**YOUR TASK:**
Rewrite the lines below, putting "screen image" wherever "screenshot" appears and keeping everything else the same. Leave the pictures out of your answer.

Document and screenshot pointing lines:
>>>>
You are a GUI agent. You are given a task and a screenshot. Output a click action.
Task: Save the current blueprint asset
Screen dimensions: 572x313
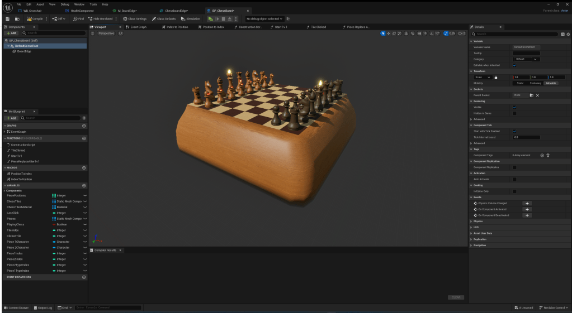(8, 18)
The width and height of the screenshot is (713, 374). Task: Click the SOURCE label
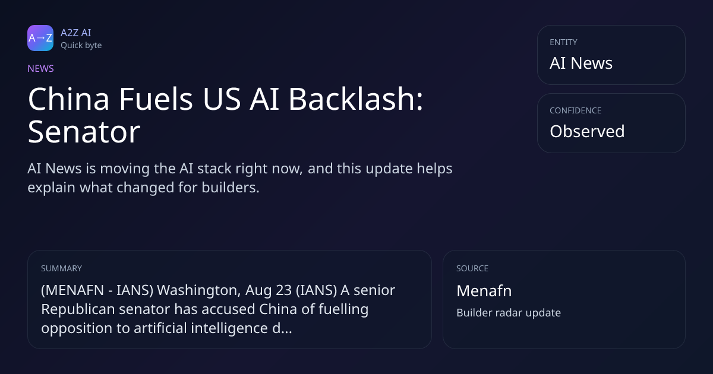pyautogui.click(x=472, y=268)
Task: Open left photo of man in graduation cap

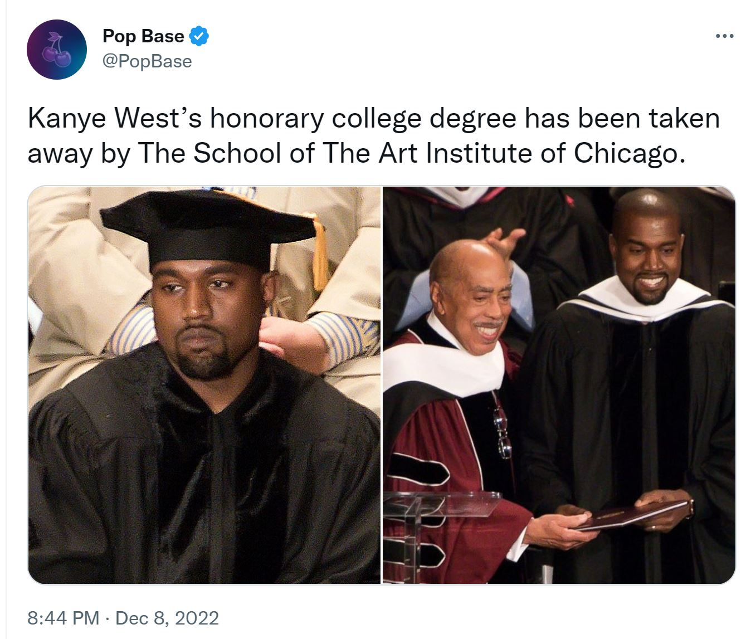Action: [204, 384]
<<<<
**EXERCISE ANSWER:**
You are a GUI agent. You are given a task and a screen image. Output a click action.
Task: Save the current blueprint asset
Screen dimensions: 572x313
(8, 18)
The width and height of the screen image is (713, 374). Task: Click the SOURCE label
pyautogui.click(x=472, y=268)
Task: Open left photo of man in graduation cap

Action: [204, 384]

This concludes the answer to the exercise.